The problem: Where does the word "visibility" show up in the records? Copy every line that holds it.

Data provided:
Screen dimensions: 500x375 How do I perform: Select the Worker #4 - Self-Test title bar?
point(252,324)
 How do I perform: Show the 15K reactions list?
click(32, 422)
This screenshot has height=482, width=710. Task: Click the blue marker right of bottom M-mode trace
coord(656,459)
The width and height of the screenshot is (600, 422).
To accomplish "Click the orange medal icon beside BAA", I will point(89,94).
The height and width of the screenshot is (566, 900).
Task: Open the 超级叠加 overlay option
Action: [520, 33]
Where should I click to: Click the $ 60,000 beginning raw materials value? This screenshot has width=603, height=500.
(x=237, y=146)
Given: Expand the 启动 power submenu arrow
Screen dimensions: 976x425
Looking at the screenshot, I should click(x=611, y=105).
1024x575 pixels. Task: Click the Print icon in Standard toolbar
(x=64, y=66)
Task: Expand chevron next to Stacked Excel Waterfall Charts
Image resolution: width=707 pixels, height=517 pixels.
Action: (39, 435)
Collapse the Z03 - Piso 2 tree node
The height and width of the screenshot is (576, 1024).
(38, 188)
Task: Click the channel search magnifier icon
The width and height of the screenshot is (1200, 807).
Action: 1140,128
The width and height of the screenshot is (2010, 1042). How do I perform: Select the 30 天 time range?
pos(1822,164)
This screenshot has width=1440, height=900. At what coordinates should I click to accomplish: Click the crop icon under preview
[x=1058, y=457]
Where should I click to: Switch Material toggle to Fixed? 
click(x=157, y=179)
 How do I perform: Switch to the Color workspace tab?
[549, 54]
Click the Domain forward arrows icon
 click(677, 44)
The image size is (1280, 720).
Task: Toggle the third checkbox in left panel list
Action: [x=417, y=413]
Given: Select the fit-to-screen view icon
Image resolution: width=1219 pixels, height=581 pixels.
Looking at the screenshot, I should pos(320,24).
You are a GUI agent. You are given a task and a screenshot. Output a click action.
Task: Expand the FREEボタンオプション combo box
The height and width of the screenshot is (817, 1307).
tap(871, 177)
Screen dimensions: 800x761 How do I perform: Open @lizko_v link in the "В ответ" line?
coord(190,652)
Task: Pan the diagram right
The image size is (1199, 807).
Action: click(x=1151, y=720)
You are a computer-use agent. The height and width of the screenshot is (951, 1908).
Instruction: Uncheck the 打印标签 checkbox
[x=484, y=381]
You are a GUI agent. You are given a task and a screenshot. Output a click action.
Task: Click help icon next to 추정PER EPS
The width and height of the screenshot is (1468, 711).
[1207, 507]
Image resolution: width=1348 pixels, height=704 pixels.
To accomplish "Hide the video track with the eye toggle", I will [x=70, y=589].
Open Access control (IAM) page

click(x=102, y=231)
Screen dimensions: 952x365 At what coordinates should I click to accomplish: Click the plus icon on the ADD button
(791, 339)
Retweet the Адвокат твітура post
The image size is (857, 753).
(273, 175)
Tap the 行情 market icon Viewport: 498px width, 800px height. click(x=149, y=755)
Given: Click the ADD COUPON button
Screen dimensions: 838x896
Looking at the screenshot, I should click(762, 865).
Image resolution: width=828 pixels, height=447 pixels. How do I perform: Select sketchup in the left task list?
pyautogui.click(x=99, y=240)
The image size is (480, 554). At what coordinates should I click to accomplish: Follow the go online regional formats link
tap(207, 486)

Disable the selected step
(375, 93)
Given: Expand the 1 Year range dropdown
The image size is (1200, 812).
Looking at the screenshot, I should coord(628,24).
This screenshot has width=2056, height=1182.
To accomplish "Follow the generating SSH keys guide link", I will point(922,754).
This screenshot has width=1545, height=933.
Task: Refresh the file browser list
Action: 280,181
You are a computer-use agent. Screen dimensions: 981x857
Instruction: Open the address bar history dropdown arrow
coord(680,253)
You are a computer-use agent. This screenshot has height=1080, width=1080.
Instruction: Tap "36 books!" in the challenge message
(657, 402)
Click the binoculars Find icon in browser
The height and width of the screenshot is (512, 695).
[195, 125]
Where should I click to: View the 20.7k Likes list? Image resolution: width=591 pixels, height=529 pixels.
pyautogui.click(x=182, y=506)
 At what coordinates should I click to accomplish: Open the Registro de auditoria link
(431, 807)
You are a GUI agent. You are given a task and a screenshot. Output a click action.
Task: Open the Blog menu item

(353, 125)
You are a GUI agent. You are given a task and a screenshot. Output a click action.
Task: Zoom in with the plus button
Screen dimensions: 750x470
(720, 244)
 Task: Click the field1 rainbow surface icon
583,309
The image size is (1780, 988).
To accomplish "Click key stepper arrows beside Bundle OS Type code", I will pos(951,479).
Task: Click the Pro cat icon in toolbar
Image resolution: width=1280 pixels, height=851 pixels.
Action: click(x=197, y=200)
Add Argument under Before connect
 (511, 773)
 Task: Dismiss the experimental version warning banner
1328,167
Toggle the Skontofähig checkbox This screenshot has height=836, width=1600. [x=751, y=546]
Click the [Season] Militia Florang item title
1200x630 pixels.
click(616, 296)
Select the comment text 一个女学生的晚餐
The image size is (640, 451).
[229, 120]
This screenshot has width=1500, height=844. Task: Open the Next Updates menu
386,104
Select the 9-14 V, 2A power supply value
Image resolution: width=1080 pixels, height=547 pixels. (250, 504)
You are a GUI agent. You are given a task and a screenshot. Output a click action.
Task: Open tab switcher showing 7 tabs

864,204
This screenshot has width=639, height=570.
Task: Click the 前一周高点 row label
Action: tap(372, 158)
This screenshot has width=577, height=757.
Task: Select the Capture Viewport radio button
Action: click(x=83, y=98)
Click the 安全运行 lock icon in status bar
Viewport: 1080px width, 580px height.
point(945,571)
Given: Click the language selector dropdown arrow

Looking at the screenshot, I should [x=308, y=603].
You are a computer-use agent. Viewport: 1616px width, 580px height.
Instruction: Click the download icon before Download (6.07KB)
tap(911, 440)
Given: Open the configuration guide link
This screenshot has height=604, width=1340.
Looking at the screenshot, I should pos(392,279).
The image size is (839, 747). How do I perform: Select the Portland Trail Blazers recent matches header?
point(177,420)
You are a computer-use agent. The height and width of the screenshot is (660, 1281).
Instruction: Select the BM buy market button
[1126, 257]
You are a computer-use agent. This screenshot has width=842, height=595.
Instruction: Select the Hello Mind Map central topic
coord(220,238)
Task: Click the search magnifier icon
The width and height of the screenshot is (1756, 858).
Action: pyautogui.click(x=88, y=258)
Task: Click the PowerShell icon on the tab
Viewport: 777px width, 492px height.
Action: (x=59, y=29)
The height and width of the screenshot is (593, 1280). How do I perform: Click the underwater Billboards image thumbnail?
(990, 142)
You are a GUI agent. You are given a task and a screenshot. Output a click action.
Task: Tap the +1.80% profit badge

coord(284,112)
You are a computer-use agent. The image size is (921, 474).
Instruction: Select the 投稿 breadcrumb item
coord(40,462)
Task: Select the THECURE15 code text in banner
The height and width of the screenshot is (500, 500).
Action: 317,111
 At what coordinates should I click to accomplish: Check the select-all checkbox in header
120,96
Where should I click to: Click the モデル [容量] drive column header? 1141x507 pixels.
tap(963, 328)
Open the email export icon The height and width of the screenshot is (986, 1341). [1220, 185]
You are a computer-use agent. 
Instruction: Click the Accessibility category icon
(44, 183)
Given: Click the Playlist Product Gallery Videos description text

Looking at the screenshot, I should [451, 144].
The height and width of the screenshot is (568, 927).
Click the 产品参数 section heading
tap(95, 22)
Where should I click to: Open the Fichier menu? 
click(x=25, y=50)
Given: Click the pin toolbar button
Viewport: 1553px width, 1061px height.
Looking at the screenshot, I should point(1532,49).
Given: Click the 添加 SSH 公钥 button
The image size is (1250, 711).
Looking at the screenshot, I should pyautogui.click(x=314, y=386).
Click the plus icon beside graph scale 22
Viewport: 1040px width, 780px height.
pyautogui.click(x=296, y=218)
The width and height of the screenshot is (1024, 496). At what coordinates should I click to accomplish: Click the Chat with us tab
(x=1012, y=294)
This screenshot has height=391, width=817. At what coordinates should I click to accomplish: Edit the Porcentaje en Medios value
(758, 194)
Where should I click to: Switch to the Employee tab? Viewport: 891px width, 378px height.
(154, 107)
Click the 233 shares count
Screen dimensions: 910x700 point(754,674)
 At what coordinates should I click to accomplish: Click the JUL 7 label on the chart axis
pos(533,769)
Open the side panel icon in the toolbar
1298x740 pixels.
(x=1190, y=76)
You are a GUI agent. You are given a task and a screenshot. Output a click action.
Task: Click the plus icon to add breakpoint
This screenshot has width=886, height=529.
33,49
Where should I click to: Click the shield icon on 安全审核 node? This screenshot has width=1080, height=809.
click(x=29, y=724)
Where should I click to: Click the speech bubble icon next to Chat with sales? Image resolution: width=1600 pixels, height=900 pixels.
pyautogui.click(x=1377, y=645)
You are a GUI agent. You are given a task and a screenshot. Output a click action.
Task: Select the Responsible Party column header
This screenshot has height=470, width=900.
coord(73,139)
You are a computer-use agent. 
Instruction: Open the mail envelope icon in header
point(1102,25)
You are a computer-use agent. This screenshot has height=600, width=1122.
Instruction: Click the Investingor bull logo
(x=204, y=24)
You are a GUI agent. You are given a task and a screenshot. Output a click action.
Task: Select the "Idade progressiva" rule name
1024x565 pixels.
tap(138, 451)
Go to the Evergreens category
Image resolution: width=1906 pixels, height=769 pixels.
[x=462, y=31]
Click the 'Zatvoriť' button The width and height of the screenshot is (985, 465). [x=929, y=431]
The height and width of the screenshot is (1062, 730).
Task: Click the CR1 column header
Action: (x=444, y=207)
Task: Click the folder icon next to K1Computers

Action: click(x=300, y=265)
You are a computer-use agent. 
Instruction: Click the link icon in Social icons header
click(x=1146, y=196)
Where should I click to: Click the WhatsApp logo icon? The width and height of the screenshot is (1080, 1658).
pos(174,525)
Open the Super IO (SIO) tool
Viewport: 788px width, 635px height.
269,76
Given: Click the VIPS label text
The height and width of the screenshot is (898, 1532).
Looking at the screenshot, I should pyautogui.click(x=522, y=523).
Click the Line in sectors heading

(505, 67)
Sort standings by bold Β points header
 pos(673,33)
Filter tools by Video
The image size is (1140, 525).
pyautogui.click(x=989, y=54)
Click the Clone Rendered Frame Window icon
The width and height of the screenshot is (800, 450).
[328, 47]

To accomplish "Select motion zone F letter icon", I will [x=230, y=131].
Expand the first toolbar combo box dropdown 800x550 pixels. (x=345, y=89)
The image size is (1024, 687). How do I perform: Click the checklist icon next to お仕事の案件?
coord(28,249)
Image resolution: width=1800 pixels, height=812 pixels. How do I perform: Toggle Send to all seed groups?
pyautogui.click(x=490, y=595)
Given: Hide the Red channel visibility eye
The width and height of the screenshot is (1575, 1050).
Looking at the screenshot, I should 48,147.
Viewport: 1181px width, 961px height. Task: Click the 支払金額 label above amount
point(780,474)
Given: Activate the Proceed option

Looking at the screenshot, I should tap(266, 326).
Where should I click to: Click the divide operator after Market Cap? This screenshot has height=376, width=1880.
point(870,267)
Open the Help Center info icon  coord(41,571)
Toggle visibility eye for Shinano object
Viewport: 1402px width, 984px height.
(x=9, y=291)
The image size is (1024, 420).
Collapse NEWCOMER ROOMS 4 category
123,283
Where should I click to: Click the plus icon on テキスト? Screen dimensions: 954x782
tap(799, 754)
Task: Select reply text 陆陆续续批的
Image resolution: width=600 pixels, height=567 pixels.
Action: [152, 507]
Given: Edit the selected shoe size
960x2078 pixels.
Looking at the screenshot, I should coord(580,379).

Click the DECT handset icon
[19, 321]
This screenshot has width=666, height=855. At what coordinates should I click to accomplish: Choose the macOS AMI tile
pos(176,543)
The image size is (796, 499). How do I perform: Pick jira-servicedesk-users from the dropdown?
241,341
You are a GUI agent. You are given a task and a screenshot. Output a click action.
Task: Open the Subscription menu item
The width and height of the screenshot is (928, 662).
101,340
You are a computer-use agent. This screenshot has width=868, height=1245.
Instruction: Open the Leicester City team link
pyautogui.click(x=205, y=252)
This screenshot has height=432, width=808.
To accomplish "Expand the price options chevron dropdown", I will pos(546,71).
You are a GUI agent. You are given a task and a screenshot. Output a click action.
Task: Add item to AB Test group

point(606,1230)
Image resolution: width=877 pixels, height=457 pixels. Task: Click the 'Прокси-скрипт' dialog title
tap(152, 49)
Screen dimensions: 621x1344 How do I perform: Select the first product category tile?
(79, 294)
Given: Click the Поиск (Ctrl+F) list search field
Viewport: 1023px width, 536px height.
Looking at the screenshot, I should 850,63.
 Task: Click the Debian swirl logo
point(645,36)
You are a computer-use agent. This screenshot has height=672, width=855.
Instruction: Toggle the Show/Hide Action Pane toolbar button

Output:
Given: Hide the Red channel visibility eye
Toggle visibility eye for Shinano object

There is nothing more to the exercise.